**Work to be completed**
Arrange the entries below as a numbered list, leaving out blank lines, covering everything from the line containing "The image size is (692, 364)." down to the line containing "coord(549,87)", with both of those lines included.

────────────────────────────────────────

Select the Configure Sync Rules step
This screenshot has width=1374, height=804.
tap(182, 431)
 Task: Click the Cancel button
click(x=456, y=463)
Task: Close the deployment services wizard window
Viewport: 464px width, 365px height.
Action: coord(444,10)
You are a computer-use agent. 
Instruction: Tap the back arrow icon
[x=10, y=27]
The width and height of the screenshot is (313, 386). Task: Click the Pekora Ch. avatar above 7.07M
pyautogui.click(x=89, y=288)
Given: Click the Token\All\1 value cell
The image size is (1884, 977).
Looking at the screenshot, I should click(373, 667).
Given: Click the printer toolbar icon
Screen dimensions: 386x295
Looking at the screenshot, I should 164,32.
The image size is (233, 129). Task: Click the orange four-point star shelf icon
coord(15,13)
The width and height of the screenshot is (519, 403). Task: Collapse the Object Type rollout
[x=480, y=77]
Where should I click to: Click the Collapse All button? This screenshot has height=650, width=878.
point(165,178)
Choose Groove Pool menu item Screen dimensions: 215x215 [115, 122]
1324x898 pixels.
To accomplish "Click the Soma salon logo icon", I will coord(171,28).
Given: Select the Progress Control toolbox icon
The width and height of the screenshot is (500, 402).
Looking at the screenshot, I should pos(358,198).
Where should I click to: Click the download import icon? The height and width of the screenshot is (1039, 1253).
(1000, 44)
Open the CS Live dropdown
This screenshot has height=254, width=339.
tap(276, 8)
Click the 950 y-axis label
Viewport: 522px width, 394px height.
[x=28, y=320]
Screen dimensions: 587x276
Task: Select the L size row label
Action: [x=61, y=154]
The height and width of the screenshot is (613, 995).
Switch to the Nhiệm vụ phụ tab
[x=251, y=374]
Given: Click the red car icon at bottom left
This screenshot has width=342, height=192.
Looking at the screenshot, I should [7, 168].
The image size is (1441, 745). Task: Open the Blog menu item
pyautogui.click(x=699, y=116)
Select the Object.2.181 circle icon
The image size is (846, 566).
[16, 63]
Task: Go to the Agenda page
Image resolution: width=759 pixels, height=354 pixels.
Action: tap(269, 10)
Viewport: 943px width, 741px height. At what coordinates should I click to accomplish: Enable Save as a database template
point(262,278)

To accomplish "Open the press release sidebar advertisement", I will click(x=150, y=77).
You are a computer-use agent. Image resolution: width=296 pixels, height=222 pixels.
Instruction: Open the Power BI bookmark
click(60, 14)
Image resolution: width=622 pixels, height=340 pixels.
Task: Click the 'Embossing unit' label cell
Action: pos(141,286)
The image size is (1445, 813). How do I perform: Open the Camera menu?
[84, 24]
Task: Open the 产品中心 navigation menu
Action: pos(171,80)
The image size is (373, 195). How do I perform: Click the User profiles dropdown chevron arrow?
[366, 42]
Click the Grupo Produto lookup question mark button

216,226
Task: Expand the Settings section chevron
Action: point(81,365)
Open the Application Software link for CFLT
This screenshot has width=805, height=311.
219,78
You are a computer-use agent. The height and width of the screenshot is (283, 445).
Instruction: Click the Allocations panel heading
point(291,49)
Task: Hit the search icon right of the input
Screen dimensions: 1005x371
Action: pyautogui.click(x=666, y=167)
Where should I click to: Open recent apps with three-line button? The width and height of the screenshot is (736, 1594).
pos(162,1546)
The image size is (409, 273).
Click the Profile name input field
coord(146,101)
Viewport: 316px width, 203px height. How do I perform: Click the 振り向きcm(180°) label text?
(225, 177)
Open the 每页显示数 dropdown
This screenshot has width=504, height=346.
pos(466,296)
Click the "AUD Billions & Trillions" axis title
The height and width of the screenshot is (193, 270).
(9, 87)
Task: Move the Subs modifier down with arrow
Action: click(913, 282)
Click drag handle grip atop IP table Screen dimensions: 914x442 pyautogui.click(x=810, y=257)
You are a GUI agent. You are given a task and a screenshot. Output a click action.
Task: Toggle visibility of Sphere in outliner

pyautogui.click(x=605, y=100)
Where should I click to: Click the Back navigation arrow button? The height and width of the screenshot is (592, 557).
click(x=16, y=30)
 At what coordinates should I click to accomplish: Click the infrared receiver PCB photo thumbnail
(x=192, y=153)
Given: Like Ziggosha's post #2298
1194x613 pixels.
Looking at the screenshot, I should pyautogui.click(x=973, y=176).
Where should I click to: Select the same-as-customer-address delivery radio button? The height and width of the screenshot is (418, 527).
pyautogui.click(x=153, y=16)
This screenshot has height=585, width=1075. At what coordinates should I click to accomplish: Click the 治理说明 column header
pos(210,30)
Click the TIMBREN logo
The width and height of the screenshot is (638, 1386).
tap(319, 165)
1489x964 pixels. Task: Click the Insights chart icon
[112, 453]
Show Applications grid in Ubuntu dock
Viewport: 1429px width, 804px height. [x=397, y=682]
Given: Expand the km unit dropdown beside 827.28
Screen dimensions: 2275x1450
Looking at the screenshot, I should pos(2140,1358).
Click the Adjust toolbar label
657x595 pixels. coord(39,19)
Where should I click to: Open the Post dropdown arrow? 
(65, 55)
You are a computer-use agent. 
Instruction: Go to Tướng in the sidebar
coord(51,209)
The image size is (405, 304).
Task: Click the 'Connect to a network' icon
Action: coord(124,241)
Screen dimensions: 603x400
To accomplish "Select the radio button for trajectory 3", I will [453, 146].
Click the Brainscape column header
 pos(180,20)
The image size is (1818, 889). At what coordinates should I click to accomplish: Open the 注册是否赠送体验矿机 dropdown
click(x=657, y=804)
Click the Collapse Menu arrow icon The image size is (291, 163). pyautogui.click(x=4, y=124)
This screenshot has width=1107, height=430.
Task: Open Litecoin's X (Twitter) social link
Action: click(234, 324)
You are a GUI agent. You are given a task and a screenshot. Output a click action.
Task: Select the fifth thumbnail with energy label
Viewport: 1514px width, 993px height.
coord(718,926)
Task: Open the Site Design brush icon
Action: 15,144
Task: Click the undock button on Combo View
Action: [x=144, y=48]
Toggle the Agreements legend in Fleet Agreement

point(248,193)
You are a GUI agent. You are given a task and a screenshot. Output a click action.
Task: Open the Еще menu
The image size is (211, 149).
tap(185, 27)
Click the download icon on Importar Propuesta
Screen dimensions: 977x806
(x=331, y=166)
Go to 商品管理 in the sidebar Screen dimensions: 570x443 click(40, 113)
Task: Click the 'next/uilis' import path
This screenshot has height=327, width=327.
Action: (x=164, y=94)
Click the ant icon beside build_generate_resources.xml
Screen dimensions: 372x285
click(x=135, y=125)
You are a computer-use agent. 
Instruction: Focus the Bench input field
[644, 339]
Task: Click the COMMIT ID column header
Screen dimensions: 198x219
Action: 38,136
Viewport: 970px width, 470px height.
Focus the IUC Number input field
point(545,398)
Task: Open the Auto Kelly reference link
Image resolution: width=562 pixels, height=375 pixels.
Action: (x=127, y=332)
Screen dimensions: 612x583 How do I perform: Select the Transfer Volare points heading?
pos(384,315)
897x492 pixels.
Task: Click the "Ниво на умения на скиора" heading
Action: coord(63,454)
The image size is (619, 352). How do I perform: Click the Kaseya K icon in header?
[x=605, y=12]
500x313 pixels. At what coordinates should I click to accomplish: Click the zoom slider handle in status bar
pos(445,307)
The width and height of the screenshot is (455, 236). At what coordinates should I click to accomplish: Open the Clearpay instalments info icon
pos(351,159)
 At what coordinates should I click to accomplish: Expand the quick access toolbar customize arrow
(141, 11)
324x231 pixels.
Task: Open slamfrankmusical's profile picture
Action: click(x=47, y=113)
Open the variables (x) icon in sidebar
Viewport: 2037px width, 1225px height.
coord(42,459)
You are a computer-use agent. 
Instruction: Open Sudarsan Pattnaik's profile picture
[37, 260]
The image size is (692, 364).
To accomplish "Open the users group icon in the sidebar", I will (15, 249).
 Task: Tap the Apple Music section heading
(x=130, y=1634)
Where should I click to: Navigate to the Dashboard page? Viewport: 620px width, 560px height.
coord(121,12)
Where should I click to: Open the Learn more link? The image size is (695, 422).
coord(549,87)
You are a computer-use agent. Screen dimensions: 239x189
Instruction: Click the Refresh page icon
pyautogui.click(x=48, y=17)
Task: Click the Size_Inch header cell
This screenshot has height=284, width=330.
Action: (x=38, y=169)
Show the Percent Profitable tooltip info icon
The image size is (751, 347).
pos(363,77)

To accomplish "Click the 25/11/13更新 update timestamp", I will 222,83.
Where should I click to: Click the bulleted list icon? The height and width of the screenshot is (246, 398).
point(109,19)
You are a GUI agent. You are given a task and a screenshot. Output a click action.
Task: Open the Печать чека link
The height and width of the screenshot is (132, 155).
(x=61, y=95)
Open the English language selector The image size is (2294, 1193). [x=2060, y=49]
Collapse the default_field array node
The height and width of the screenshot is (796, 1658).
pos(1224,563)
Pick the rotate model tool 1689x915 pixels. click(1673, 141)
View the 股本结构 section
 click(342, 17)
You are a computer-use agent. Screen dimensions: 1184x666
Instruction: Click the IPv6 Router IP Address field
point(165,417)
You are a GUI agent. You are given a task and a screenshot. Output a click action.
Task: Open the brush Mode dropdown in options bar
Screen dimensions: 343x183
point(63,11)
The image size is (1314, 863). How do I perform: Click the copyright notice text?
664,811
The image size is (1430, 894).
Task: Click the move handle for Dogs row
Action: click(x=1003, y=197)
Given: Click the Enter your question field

────────────────────────────────────────

**Answer to the exercise**
1. The image size is (692, 364).
2. To accomplish "Open the users group icon in the sidebar", I will (15, 249).
3.  Task: Tap the Apple Music section heading
4. (x=130, y=1634)
5. Where should I click to: Navigate to the Dashboard page? Viewport: 620px width, 560px height.
6. coord(121,12)
7. Where should I click to: Open the Learn more link? The image size is (695, 422).
8. coord(549,87)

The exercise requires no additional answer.